High Vegetable and Fish Intake
Traditional Japanese meal includes fish, vegetable and steamed rice. Fish is on top of their menu because it contains a large amount of DHA, omega 3 fatty acids that help reduce the risk of heart disease, stroke, and many other diseases. Additionally, eating seaweeds and cruciferous vegetables like cabbage, kale, broccoli or bok choy provide antioxidants, vitamins, and minerals to the body. Without a doubt, eating such diet adds a mileage as far as mortality is concerned.
Japanese breakfast is very vital which include a variety of small dishes. Miso soup is one of those dishes and it’s served with almost any other dish. This soup boost digestion, it’s low in fat and carbohydrates, high in protein and it’s a source of probiotic. Miso soup is the key contributor to Japanese’ health. The ingredients used in making the soup include seaweed and tofu which can be replaced with onion, carrot, spinach, and cabbage. Furthermore, the soup makes you feel full for a longer period stopping you from snacking between meals.

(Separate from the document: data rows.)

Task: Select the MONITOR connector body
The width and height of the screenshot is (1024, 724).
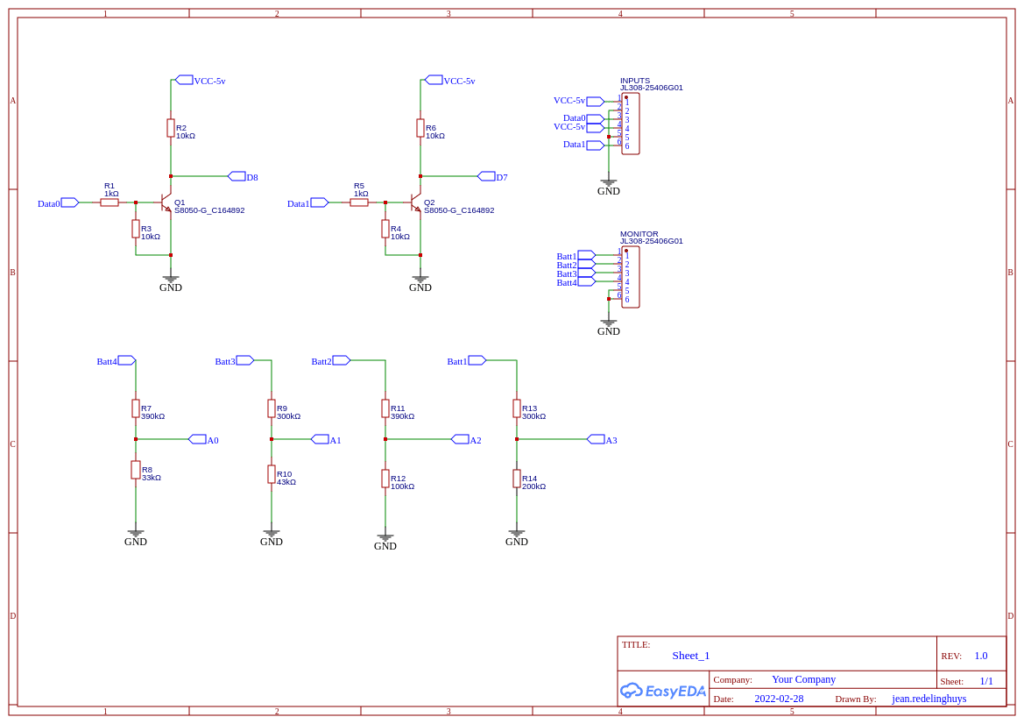Action: [630, 277]
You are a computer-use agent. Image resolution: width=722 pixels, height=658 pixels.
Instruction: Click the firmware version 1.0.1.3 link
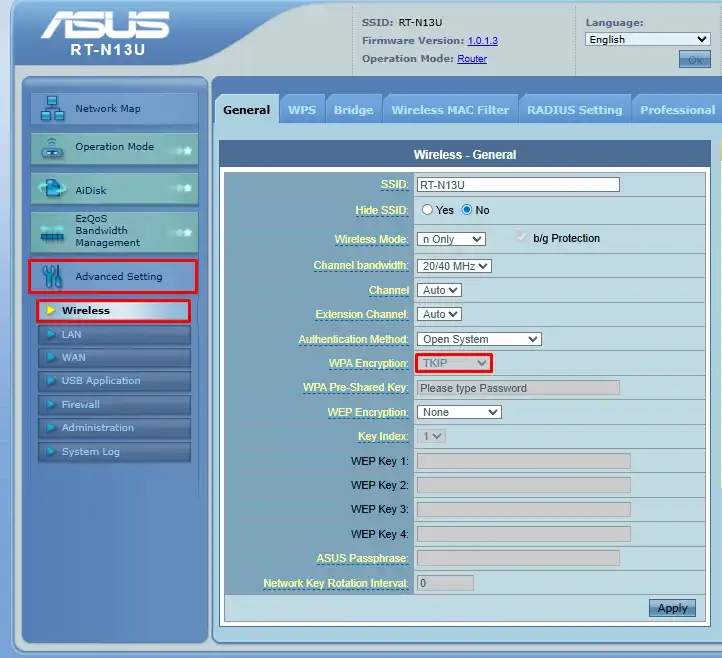pyautogui.click(x=482, y=41)
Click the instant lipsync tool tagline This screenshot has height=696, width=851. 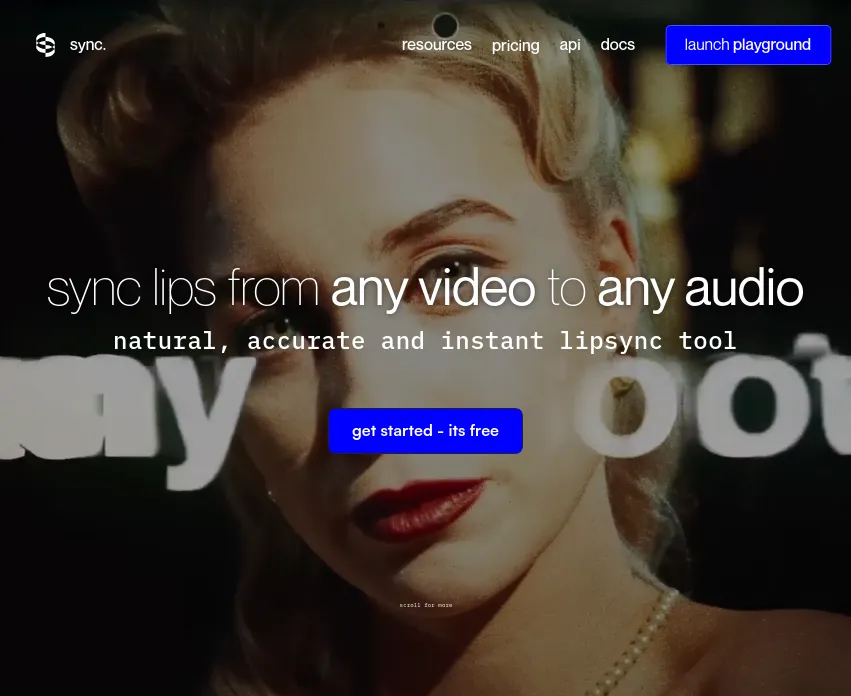pyautogui.click(x=425, y=341)
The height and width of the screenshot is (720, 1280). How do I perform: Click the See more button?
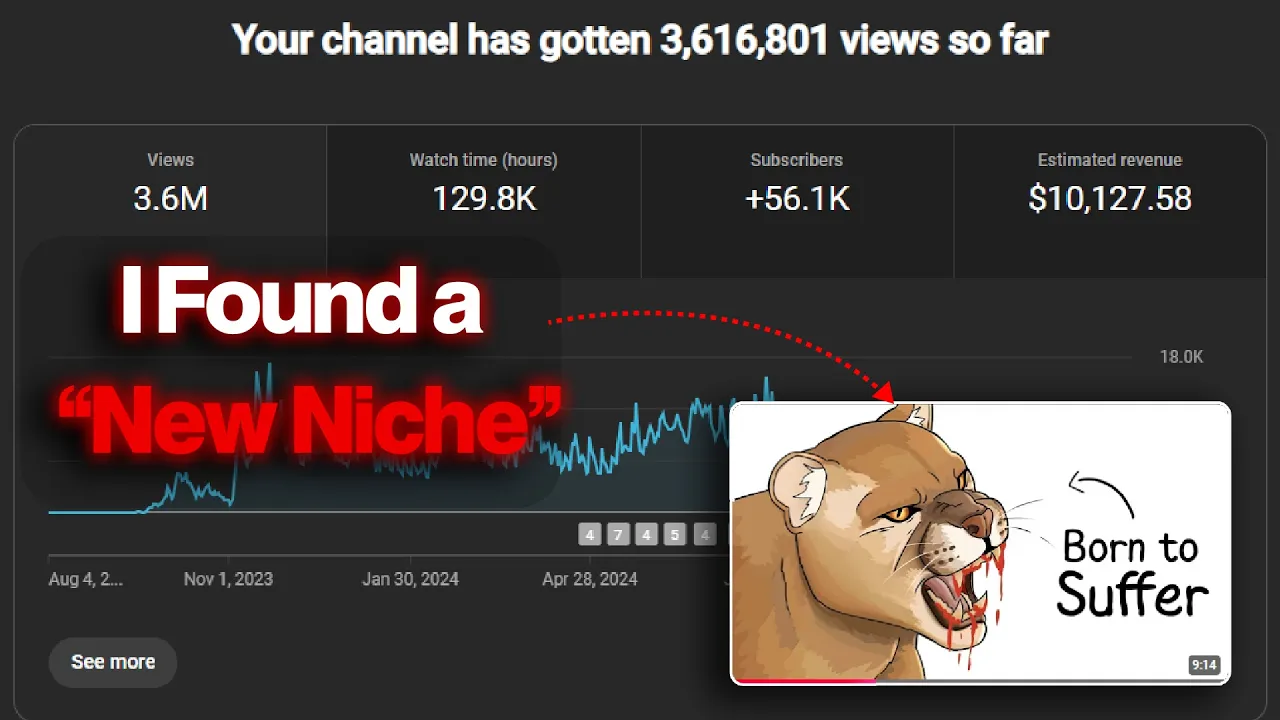[x=113, y=662]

Japanese like small portions which are divided into several meals. They love slow eating, slow chewing and they stop eating once they are 80 percent full. Their culture emphasis on presentation and showing of the beauty of their meals. They also don’t fill the plates completely and despite the small portions, the food offers satisfaction. The portion control keeps them off extra weight.
Drink Lots of Tea
Tea consumption forms an integral part of everyday Japanese lifestyle. The tea consumed here is green tea which is not only delicious but also beneficial to their bodies. Green tea is associated with reduced risks of heart disease, cancer and high levels of cognitive function. In one study, a Japanese who drank five cups of green tea per day had a 26 percent lower mortality rate. In addition to that, the tea is high in antioxidants properties, contain chlorophyll and fiber.
Less Sugar and Desserts
Japanese aren’t familiar with sugary and processed desserts. Instead, food like pudding, fresh fruits and salad are their better alternatives. Fruits are rich in antioxidants, vitamins, and other nutrients. While less sugar prevents weight gain, excess fat, and diabetes. Once in a while, they eat cakes and ice creams in small portions.
Eat a Lot of Seaweeds
According to the U.N. reports, Japan consumes about 100,000 tons of seaweed per year. They use over 20 species of this seaweeds in their cuisine without being picky. In fact, Japanese communities who live in the southernmost island eat more seaweeds than anywhere else in the world. Seaweeds packs between two to nine grams of protein per cup while other varieties deliver more potassium than a banana. The food also contains natural iodine which is crucial in regulating thyroid hormone. In one research by the Harvard group, it showed that seaweeds have the ability to regulate estrogen and estradiol levels contributing to a low risk of breast cancer. However, they also limit its intake because of the many nutrients it offers.
They Walk and Stand
Commuting is a great part of Japanese everyday activities. You will find most people walking to the train station, waiting for the train and then standing in the train. Afterward, they work from the train station to their workplaces. Public transport is a norm in Japan and personal cars are considered a luxury. Some employees even work while standing up. To add on to that, their toilets are tailored differently. They entail old-school Japanese lavatories which involve squatting. Squatting is healthier for the bowels.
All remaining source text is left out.